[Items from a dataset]
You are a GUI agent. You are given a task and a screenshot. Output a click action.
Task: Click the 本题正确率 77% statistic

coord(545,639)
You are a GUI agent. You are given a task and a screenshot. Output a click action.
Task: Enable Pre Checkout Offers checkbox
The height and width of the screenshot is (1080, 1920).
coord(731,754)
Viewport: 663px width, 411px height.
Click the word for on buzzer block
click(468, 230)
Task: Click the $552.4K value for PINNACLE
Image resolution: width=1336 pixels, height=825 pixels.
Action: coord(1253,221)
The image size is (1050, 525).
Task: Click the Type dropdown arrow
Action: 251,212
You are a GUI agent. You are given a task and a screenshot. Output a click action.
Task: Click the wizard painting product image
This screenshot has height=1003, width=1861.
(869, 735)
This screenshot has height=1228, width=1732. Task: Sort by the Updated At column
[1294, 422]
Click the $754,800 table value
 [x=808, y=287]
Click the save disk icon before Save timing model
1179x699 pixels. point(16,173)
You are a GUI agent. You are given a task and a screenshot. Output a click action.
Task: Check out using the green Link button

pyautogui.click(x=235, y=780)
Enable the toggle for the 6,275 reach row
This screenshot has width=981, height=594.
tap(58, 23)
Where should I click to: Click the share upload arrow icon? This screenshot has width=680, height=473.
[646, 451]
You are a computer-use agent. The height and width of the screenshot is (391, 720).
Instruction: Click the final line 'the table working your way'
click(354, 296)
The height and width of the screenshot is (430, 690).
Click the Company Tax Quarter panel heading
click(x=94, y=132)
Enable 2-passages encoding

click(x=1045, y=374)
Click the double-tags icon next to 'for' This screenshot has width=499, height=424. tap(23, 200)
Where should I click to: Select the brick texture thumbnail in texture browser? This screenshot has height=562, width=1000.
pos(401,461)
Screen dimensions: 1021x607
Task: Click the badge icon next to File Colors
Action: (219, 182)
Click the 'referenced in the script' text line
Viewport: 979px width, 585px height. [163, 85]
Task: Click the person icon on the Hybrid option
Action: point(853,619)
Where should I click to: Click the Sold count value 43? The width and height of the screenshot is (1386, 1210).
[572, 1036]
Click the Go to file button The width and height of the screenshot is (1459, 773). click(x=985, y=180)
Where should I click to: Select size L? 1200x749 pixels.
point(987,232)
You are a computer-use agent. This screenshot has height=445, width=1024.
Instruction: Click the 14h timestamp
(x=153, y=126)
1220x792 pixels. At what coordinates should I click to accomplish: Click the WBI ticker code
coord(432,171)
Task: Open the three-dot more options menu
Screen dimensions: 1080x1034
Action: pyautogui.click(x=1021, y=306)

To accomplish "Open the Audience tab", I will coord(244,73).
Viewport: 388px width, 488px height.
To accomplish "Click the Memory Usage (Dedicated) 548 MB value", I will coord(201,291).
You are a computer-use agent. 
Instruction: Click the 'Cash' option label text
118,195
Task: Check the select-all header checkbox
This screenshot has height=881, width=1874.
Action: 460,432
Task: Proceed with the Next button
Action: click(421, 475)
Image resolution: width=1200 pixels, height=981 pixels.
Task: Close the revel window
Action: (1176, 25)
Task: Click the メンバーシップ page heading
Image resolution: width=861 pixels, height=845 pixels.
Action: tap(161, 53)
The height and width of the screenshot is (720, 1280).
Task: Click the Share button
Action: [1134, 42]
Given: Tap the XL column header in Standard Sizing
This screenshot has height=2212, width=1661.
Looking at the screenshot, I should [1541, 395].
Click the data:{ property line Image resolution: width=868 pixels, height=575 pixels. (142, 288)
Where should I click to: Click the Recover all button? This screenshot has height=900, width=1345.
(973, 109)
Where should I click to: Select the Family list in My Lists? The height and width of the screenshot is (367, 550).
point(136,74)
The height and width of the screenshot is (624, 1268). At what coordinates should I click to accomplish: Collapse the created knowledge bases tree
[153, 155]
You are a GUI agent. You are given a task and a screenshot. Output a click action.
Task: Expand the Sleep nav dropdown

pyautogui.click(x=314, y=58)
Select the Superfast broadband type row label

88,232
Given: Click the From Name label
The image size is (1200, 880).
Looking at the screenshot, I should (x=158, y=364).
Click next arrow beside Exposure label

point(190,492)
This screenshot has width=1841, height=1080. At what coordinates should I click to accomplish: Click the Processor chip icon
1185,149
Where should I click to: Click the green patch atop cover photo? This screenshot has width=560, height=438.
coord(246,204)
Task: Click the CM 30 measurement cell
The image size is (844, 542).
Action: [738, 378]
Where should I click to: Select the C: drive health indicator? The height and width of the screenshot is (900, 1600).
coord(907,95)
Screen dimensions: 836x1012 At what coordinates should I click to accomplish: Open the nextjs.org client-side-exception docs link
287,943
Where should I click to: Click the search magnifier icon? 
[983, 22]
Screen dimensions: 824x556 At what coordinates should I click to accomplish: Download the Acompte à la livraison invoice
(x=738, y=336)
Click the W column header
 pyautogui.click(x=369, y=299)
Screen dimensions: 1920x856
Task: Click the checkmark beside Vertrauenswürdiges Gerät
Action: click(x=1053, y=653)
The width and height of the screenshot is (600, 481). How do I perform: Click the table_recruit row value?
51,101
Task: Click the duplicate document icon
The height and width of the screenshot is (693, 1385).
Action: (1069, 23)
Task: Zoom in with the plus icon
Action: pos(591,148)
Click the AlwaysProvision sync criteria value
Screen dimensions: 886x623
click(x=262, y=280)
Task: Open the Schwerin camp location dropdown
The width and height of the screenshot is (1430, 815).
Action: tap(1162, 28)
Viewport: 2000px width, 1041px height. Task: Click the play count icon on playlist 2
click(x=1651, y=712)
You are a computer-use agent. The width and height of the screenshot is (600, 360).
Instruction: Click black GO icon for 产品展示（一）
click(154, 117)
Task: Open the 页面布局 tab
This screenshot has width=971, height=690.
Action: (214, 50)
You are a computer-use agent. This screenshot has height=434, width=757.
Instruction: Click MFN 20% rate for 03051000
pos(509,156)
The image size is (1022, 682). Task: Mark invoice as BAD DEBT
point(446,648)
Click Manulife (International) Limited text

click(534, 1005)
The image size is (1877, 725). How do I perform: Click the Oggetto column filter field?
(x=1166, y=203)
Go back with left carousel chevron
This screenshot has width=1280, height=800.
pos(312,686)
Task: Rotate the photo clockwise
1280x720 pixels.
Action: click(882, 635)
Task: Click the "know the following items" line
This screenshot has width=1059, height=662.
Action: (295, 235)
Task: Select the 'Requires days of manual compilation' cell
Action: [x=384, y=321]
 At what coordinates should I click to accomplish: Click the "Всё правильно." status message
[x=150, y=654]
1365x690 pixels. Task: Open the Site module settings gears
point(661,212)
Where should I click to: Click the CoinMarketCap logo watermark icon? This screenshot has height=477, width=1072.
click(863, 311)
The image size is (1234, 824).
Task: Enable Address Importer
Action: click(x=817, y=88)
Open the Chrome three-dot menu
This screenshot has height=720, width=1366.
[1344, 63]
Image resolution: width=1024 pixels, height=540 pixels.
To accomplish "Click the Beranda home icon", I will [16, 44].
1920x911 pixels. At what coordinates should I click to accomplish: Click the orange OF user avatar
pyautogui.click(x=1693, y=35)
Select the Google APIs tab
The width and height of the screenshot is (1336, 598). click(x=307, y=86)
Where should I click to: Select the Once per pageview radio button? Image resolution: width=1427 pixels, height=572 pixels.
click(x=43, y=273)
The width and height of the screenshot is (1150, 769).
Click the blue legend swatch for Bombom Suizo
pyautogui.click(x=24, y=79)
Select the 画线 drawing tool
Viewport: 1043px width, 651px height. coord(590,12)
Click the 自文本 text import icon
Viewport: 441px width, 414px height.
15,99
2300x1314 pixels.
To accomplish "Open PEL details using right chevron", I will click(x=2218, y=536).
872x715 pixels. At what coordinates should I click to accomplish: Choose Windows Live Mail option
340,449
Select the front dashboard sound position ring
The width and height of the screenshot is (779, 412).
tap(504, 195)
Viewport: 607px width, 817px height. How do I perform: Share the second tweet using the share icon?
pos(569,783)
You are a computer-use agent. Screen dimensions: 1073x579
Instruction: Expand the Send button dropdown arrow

# What is expected:
All lines from the one containing "Viewport: 607px width, 817px" through the end of the records, both ends included, are to be quoted exactly; please add nothing else.

# Response below:
Viewport: 607px width, 817px height. How do I perform: Share the second tweet using the share icon?
pos(569,783)
You are a computer-use agent. Screen dimensions: 1073x579
Instruction: Expand the Send button dropdown arrow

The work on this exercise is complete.